Jamie touched her lightly on the shoulder. “Isabel?”

The garden in Mobile disappeared. “Oh.”

“You were having an unpleasant dream.”

“Yes.”

“You were muttering, you know. It was quite loud.”

She sat up. There was light flooding into the room through the chink in the curtains. Glancing at her watch, she saw that it was almost seven; Charlie would have had Jamie up already. She looked at Jamie, who was standing beside the bed, having leaned over to touch her; he was already dressed, in dark trousers and a lightweight navy-blue jacket.

She got out of bed. “I was dreaming of Minty Auchterlonie,” she said. “Minty—of all people.”

Jamie moved across to the dressing table. He picked up a silver-backed clothes brush and used it cursorily on his jacket. The brush had belonged to Isabel’s mother, and she wondered:
What would she have thought about Jamie?
She would have approved; Isabel’s mother had only wanted her to be happy, and Jamie made her happy. She would have understood.

Jamie spoke without turning round. “That woman. You know what I think?”

Isabel retrieved her dressing gown from the back of the door. “What do you think?”

Jamie turned round now. “I think that she’s not going to go away.”

Isabel frowned. “Meaning?”

Jamie’s eyes met hers. “I think that she’s like a piece of unfinished music. It wants to resolve, but the notes aren’t there. So it goes round and round in your head until you work out an ending for it.”

She fumbled with the cord of her dressing gown. It was frayed and she would need to replace it. The dressing gown was beginning to look shabby, but she still loved it. She looked up. Jamie’s words hung in the air between them; one of those observations that on occasion comes out as an accusation.

“You think I should do something?” It was not what she expected; whenever Jamie offered her advice in this sort of situation, he usually told her to do nothing, to avoid further involvement.

“Normally …”

“Normally you wouldn’t.”

“No. I mean, yes, you’re right, I wouldn’t. But it seems to me now that this Minty person has really got under your skin.”
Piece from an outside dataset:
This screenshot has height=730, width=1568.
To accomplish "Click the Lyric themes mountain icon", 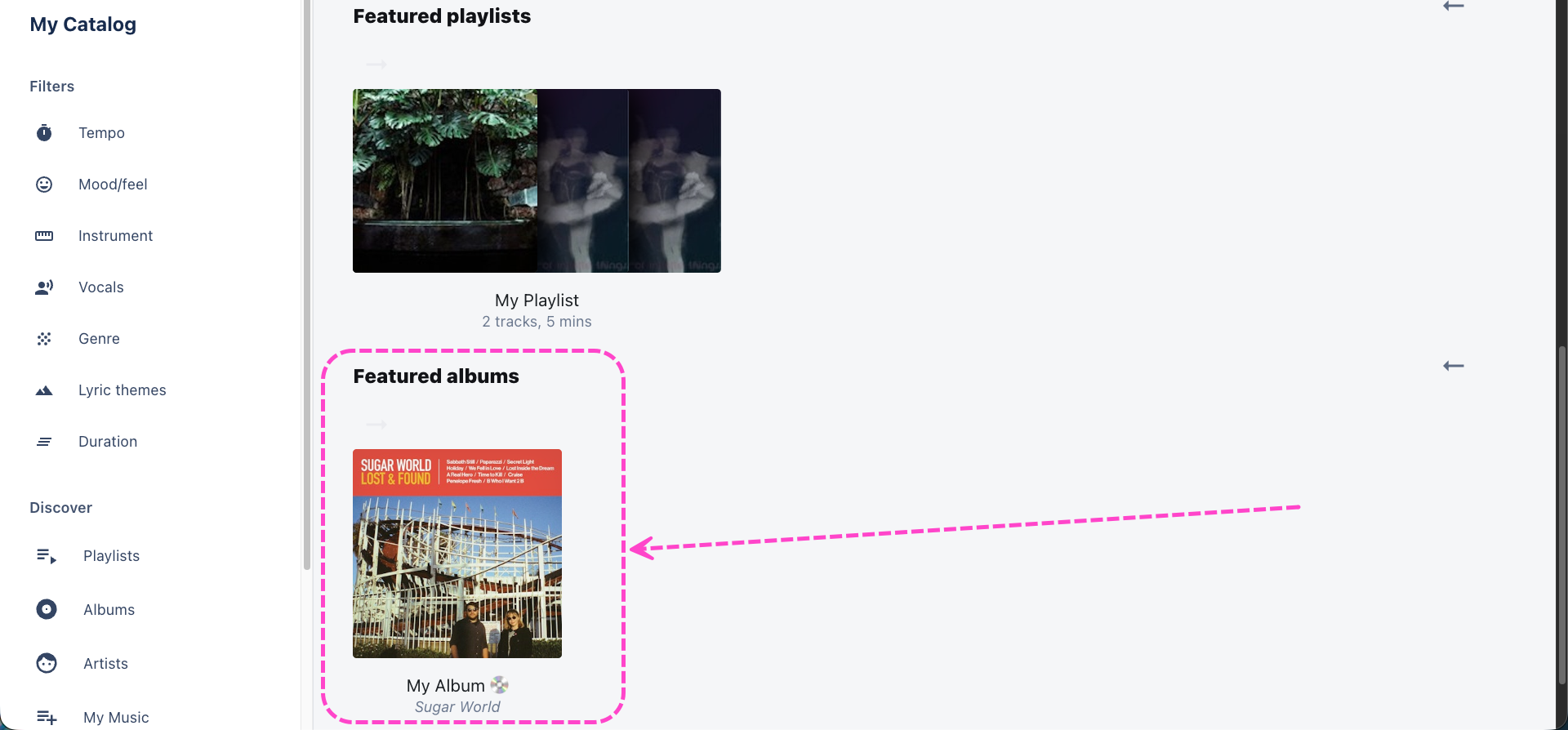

It was a good way of describing it. Minty had indeed got under her skin, like one of those little jigger creatures that one found in the American South; her aunt, the one she had dreamed of, had complained about those in the grass of her lawn. “Like a jigger,” said Isabel.

“Those parasite things?”

“Yes. My mother used to talk about how she took them out from under her skin as a child. With a pin.”

Jamie shuddered. “Maybe. But you need to sort out what you think of her. You can’t leave things up in the air, as they are. Many people could—but you can’t. You’re too much of a worrier.” He paused. “Use a pin.”

Isabel listened carefully. Why should she be surprised that Jamie thought of her as a worrier? Was she really?

“Do you think that I should …?”

“Have it out with her again?”

“Yes.”

He hesitated before replying. “Maybe. Just tell her what you think of her. Tell her that you don’t believe a word she says, and leave it at that. If you don’t do anything, she’s likely to draw you into something again. You don’t want that, do you?”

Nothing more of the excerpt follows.